» Task statement
Starting at the line that holds "Switch to the 分时", copy every line exactly through the end of the data, and no others.

[Start of Attachment]

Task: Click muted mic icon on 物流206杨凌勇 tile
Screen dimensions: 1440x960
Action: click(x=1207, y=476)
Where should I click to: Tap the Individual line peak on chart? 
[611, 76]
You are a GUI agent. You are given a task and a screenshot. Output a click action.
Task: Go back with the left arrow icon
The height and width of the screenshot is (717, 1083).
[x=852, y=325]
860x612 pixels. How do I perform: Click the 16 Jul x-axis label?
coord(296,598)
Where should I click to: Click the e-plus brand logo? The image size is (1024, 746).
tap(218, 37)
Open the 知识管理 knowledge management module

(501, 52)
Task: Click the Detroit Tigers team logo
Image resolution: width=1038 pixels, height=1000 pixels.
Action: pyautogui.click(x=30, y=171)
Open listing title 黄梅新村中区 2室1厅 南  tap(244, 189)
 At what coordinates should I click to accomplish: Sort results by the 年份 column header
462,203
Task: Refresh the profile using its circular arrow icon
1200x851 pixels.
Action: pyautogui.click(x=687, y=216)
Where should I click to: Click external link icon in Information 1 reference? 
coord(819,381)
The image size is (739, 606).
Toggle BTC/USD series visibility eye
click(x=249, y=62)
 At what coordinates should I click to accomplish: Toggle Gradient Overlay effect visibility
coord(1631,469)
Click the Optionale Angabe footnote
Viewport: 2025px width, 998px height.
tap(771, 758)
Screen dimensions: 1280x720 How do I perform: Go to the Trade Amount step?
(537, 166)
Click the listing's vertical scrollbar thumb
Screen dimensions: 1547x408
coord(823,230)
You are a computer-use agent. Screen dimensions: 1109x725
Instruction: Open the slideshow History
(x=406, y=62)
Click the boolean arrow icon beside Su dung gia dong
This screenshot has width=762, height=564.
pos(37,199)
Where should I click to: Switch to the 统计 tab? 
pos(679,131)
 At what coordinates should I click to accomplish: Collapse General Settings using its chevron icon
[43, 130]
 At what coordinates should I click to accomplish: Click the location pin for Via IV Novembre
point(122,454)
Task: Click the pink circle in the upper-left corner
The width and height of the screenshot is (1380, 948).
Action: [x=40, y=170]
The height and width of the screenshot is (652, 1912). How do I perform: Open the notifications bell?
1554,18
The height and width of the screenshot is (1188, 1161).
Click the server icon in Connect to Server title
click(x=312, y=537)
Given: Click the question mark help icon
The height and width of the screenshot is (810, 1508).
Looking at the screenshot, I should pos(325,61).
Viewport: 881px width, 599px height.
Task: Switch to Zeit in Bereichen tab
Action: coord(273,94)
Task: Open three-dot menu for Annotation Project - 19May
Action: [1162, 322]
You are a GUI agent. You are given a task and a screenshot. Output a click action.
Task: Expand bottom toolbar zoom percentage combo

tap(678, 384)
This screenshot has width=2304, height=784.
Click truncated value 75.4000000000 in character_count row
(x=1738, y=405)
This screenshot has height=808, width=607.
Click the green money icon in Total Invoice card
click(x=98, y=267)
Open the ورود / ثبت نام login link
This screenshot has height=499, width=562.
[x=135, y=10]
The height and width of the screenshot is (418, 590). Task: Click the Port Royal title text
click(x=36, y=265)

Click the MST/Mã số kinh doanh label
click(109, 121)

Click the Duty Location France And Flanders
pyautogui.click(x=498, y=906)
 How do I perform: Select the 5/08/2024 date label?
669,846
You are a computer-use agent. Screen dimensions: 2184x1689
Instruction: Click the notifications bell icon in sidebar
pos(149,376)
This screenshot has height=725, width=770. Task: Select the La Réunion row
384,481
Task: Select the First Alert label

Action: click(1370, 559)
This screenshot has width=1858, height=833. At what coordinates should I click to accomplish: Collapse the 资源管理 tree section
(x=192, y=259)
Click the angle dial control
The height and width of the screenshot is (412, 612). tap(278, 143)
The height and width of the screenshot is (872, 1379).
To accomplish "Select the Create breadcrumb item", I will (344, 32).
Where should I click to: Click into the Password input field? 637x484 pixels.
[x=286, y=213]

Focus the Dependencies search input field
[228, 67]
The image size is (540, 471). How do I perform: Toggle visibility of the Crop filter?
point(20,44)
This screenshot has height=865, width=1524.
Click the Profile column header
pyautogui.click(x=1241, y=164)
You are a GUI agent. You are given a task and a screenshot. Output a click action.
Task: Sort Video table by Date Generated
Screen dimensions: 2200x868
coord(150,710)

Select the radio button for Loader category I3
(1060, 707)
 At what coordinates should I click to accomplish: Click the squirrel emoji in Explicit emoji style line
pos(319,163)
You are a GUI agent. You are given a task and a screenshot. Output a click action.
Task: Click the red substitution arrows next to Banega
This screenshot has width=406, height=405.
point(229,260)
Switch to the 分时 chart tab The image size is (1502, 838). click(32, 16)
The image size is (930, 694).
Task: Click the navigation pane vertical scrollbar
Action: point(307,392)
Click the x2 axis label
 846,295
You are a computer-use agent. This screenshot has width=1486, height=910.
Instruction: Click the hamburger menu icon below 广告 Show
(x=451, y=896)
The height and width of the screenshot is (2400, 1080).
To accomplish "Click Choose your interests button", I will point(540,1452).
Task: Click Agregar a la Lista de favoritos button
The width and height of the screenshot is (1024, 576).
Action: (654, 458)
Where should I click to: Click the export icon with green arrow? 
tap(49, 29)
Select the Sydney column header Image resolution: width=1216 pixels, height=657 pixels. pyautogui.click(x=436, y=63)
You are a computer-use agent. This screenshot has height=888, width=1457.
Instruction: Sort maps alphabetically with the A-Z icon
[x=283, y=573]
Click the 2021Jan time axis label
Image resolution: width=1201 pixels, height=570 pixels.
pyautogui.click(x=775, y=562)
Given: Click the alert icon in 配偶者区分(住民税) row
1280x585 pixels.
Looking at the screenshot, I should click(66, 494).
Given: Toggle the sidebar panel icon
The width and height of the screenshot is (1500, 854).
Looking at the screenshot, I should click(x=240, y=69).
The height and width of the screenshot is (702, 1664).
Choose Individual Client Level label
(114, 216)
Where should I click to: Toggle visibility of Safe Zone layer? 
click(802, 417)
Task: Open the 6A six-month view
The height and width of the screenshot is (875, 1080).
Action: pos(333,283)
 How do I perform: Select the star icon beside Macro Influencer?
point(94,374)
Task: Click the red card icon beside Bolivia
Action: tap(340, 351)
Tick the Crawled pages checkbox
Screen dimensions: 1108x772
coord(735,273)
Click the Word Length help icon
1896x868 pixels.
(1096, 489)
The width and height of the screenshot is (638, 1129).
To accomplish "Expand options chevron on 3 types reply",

[End of Attachment]

» Solution for this problem
Switch to the 分时 chart tab The image size is (1502, 838). click(32, 16)
The image size is (930, 694).
Task: Click the navigation pane vertical scrollbar
Action: point(307,392)
Click the x2 axis label
 846,295
You are a computer-use agent. This screenshot has width=1486, height=910.
Instruction: Click the hamburger menu icon below 广告 Show
(x=451, y=896)
The height and width of the screenshot is (2400, 1080).
To accomplish "Click Choose your interests button", I will point(540,1452).
Task: Click Agregar a la Lista de favoritos button
The width and height of the screenshot is (1024, 576).
Action: (654, 458)
Where should I click to: Click the export icon with green arrow? 
tap(49, 29)
Select the Sydney column header Image resolution: width=1216 pixels, height=657 pixels. pyautogui.click(x=436, y=63)
You are a computer-use agent. This screenshot has height=888, width=1457.
Instruction: Sort maps alphabetically with the A-Z icon
[x=283, y=573]
Click the 2021Jan time axis label
Image resolution: width=1201 pixels, height=570 pixels.
pyautogui.click(x=775, y=562)
Given: Click the alert icon in 配偶者区分(住民税) row
1280x585 pixels.
Looking at the screenshot, I should click(66, 494).
Given: Toggle the sidebar panel icon
The width and height of the screenshot is (1500, 854).
Looking at the screenshot, I should click(x=240, y=69).
The height and width of the screenshot is (702, 1664).
Choose Individual Client Level label
(114, 216)
Where should I click to: Toggle visibility of Safe Zone layer? 
click(802, 417)
Task: Open the 6A six-month view
The height and width of the screenshot is (875, 1080).
Action: pos(333,283)
 How do I perform: Select the star icon beside Macro Influencer?
point(94,374)
Task: Click the red card icon beside Bolivia
Action: tap(340, 351)
Tick the Crawled pages checkbox
Screen dimensions: 1108x772
coord(735,273)
Click the Word Length help icon
1896x868 pixels.
(1096, 489)
The width and height of the screenshot is (638, 1129).
To accomplish "Expand options chevron on 3 types reply",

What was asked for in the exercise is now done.